## GIVEN REQUEST
Set down the data below exactly as it stands, from the line containing "This screenshot has height=1000, width=1700." through the line containing "coordinates (300, 809).", with both of those lines included.

[Interface element data]
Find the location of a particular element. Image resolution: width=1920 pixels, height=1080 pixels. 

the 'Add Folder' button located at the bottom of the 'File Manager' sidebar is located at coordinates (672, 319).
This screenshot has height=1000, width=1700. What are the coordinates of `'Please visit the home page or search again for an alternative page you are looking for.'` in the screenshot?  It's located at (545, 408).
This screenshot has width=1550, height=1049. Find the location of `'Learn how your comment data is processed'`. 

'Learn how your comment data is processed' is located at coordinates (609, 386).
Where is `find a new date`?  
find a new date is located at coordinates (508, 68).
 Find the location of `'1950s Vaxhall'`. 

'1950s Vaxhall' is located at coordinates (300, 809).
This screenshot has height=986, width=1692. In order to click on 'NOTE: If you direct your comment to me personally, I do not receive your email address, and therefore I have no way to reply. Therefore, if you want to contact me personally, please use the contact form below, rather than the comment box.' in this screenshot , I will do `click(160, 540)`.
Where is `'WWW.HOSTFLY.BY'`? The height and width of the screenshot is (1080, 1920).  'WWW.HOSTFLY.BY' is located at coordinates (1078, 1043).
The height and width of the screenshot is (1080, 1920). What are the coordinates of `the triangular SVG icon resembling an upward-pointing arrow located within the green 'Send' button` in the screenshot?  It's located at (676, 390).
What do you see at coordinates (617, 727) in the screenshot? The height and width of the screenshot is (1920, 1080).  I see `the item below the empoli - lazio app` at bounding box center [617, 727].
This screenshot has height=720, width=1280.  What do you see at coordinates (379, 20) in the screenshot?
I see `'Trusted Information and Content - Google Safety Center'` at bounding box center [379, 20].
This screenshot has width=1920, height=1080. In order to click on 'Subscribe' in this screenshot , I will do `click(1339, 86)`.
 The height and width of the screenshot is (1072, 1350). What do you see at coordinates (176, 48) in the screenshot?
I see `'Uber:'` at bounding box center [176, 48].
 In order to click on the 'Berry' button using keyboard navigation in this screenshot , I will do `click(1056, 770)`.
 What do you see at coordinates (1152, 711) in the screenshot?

## ANSWER
This screenshot has height=1000, width=1700. What are the coordinates of `'Please visit the home page or search again for an alternative page you are looking for.'` in the screenshot?  It's located at (545, 408).
This screenshot has width=1550, height=1049. Find the location of `'Learn how your comment data is processed'`. 

'Learn how your comment data is processed' is located at coordinates (609, 386).
Where is `find a new date`?  
find a new date is located at coordinates (508, 68).
 Find the location of `'1950s Vaxhall'`. 

'1950s Vaxhall' is located at coordinates (300, 809).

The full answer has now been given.